- **EXTRACTED DATA**:

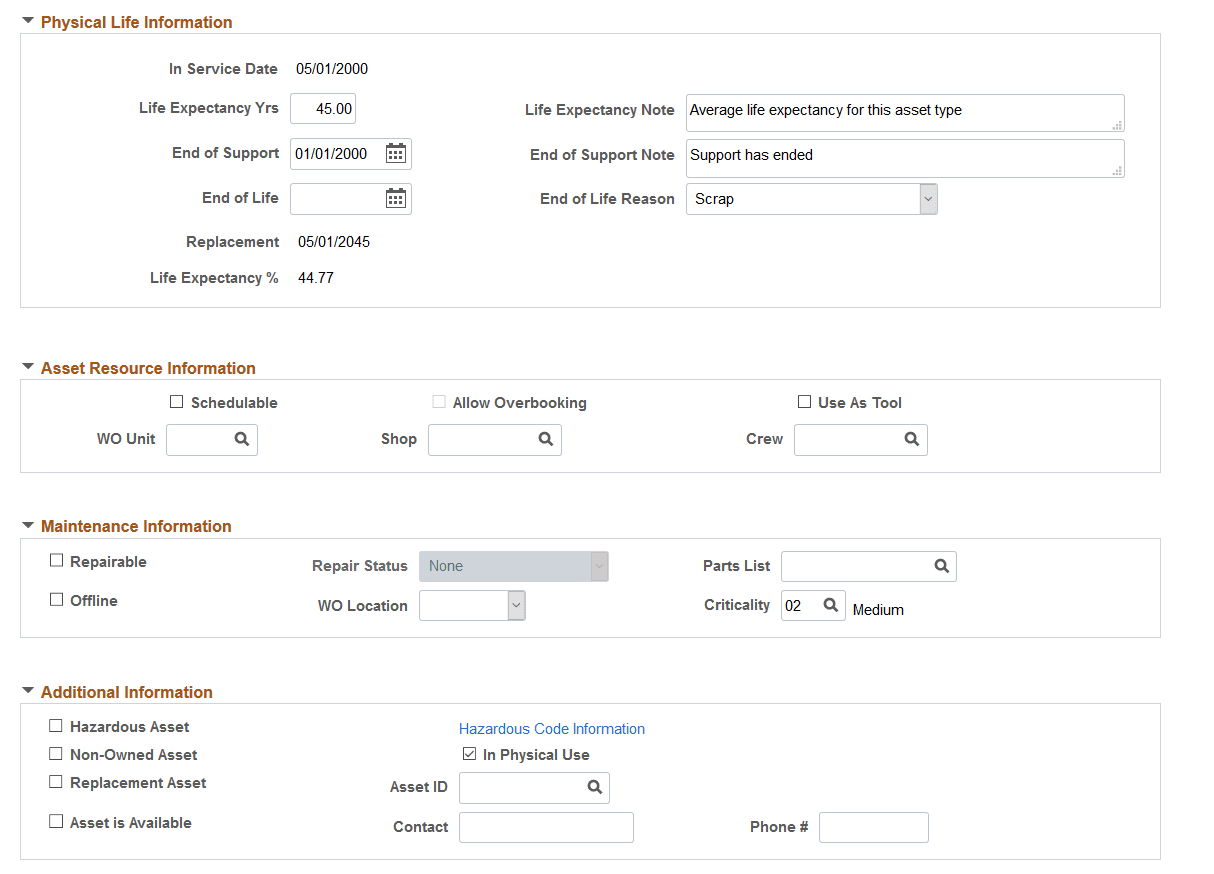
Task: Uncheck In Physical Use
Action: point(469,754)
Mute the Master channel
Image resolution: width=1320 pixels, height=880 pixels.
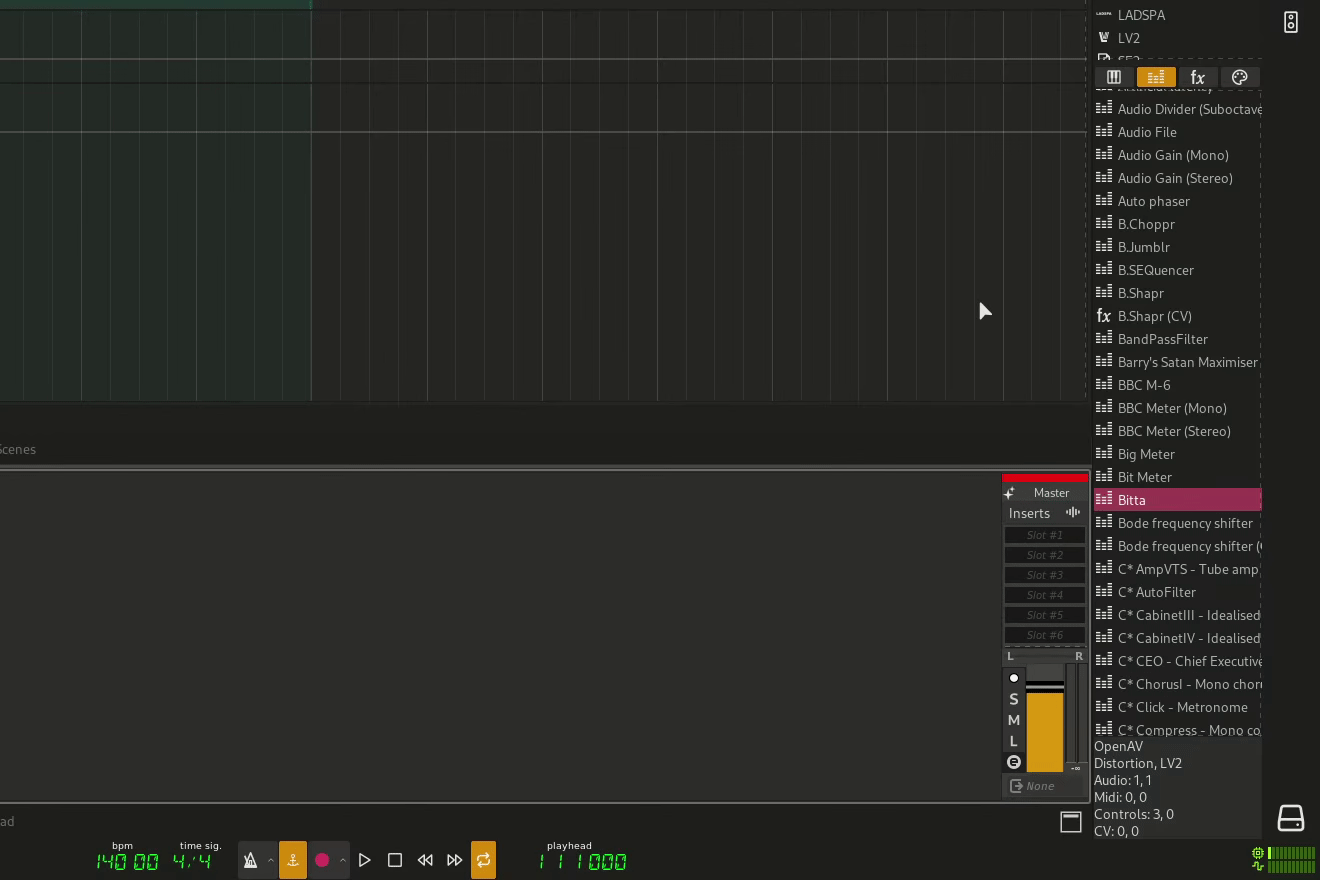(x=1014, y=720)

- **REQUIRED ACTION**: Copy, without the pictures, exactly the lines from the line with "Mute the Master channel" through the end of the material above, both ends included.

- **SOLUTION FOR THIS PROBLEM**:
Mute the Master channel
Image resolution: width=1320 pixels, height=880 pixels.
(x=1014, y=720)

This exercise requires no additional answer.